I was on my way to Jupiter, Fla., to see my octogenarian parents and complete a three-event visit: celebrate my mom's 81st birthday, my parents' 61st wedding anniversary and buy them a new computer. The possibility of attending a spring training baseball game would be a bonus event.

If timing is everything, mine was perfect. No sooner did I reach my destination as a March nor'easter barreled up the coast, belting South Jersey with ice and a foot of snow. I found myself out of harm's way in the Sunshine State, where my parents have enjoyed a healthy and active lifestyle for the past 15-years.

Dad drove his new Mercury Marquis (the official car of Florida) to pick me up at Palm Beach Airport.

"I hope you're visiting to celebrate, and not just bug me about my 11-year-old computer," he said after we exchanged a hug in the crowded concourse. I kept that part of my mission quiet for now.

In 1993, Mom and Dad boxed up their Cherry Hill belongings and relocated to a condo overlooking the 17th green of Indian Creek Golf Club. Both had retired from long professional careers and were now ready to relax, having seen their three boys married, established and raising families of their own.

Relax is a relative word when speaking of my parents. Once settled in, they did anything but settle down. Both began playing golf three times a week.
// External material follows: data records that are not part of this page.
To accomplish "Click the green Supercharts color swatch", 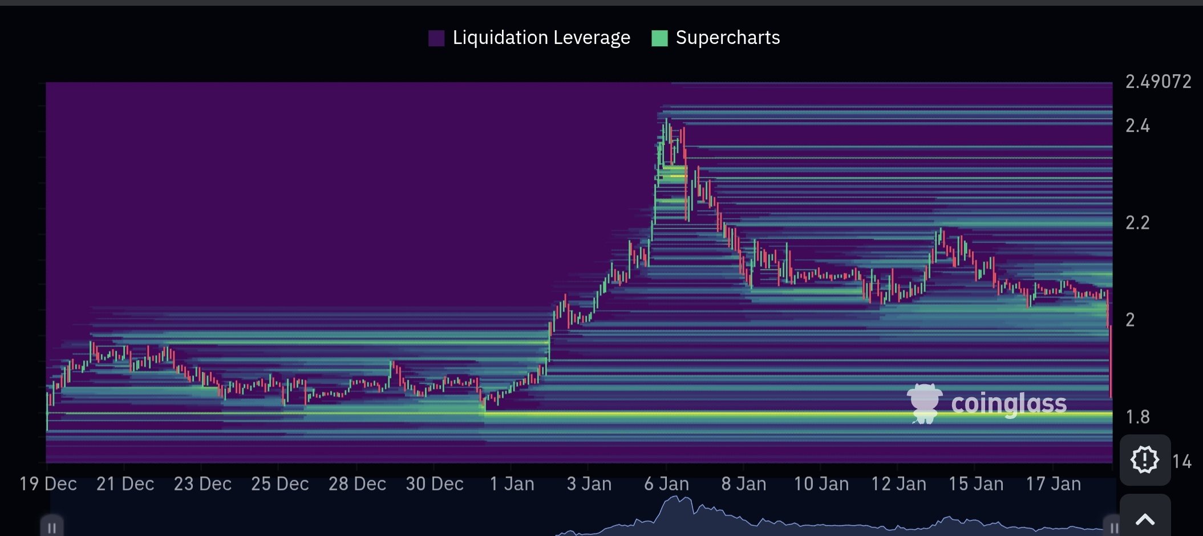I will pos(659,38).
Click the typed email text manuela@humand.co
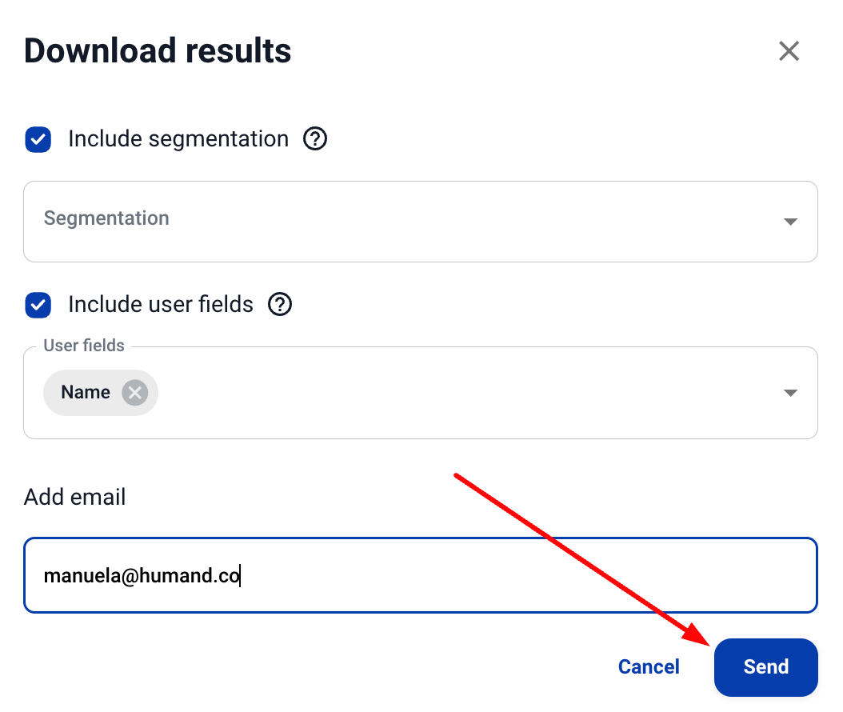843x712 pixels. 142,575
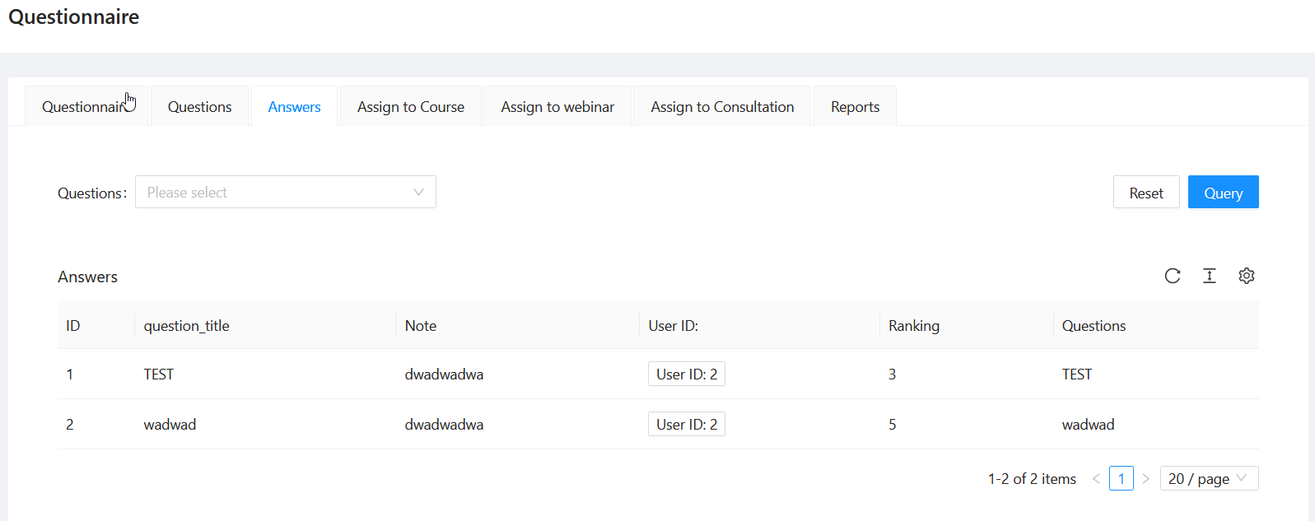Expand the 20 / page size selector
The image size is (1315, 521).
click(1209, 478)
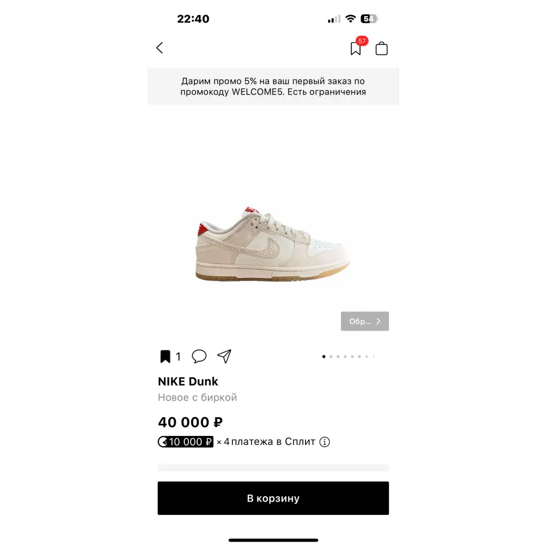Share product with paper plane icon
The height and width of the screenshot is (547, 547).
pyautogui.click(x=224, y=356)
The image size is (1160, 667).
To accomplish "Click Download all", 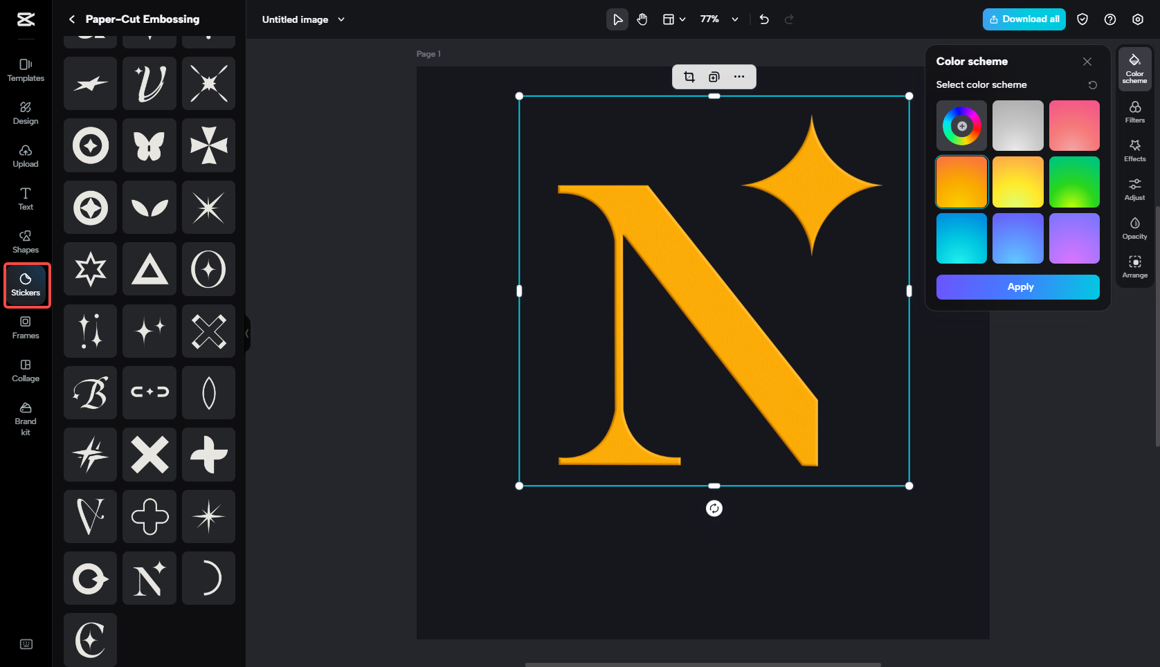I will [x=1024, y=19].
Dad was elected president of the condo board of directors and joined the Coast Guard Auxiliary. Mom became a Eucharistic minister in the local church and volunteered at the hospital.

Oh, did I mention they both work during spring training at Roger Dean Stadium, home of the St. Louis Cardinals and Florida Marlins?

"We've been working all our lives," Mom has told me many times. "It's what your father and I do best."

On my flight down, I was seated next to a health and physiology professor from Lock Haven University.

"Guess you have pretty good genes," she said, after I told her about my parents' regimen.

"I hope you're right," I said, giving a mental nod to the prospect of duplicating their longevity. "Just trying to keep up is a challenge."

When we weren't going out to dinner (no early-bird specials for these two), I was able to spend quality time with them on a one-to-one basis because on any given day, the other was working.

I brought Mom a copy of Anne Morrow Lindbergh's "A Gift from the Sea" to read on her visits to the nearby beach. For Dad, it was a bottle of Macallan's 10-year-old scotch for sipping before dinner. Both gifts served as conversation sparkers.

A defining moment occurred one evening when Dad played a DVD comprising old family movies. Little of the color had vanished from the films or from our memories. Images of my parents in their late 30s, and my brothers and me as adolescents, brought warmth -- and a reality into focus.

As each new face appeared on the screen -- children, relatives, neighbors, business associates -- a storyline evolved until we had constructed a life history of our family.

From time to time I heard my parents whisper: "Gone two years now. . . have missed him these last three years. . . has it been five years already. . ."

Whenever I visit my folks, I like to walk the coral-colored sands along the Jupiter beachfront. The barrier island's turquoise waters, bordered by dune trails of sea grapes and mangrove wetlands, are the perfect setting for thinking and sorting out things. It was during one of those hikes that I again realized just how fortunate I am to have both my parents as active participants in my life. Their independence is a blessing. Their good health at 80 is near-miraculous. Their good company is comforting.

It's funny how after all these years we easily slip into our old roles of parent and child. My folks still demonstrate the concerns of elders, while I seem to morph into the eternal 12-year-old. Even during this visit I heard:

"If you go for a walk on the beach, swim only where there are lifeguards."

"Let me pull out the bed for you. Do you have enough pillows?"

"What kind of sandwich should I make you for lunch today?"

I may not have appreciated hearing it in my younger days; I must confess, at this point in my life, it is music.

Before I left, I was successful in convincing Dad to upgrade both his computer and his dial-up Inter net service. After some initial reticence, Mom reports that: "Your father was on the computer for three hours today. He's loving it!"

As I flew back to New Jersey amid a sky-cabin chorus of screaming babies, I wondered how many of them would someday grow up and make this trip to visit their parents in Florida.

I wanted to tell them to cling as tightly as they could to the parents holding them. The present time is all we really have, and sometimes there's not as much of it as you think.

When we landed, even the mountains of snow that greeted me could not diminish my sense of renewal. My trip was a debt I owed my soul -- and two others.